The report also discovered that 65 per cent of business owners felt it was more important and efficient for new trucks to be pre-built and ready to drive away, compared to custom-built trucks.
As a result, Isuzu have released their ‘Playtime is Over’ campaign which promotes their Ready-to-Work (RTW) range of vehicles.
The line-up features a range of new trucks and trade-specific bodies that can be purchased and used straight away.
The road transport industry, has in recent years, placed greater focus on Chain of Responsibility (CoR) measures, and the National Heavy Vehicle Regulator (NHVR) is doubling down on efforts to prosecute legislation breaches.

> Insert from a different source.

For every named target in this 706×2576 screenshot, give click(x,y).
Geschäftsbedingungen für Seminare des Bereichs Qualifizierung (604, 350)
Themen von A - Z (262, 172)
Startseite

Spaltman said smaller fleets are most vulnerable to these measures.
“This poses a significant issue for many businesses, and our study shows that smaller fleets are in a particularly vulnerable position,” he said.
“As our FoT report states, 35 per cent of small fleets are completely unprepared for, or unaware of, their CoR requirements.”
A large focus area of CoR is mass loading, which is often where smaller fleets draw unwanted attention of regulatory bodies.
Spaltman said that expenses for complying with regulations should be non-negotiable as the punishments far outweigh the risk.
“Fines can run between $ 50,000 and $ 500,000, so the cost of complying with regulations should really be a non-negotiable expense for any transportation dependent business,” he said.
“In fact, 16 per cent of businesses we surveyed described compliance with CoR as ‘an essential business expense’.”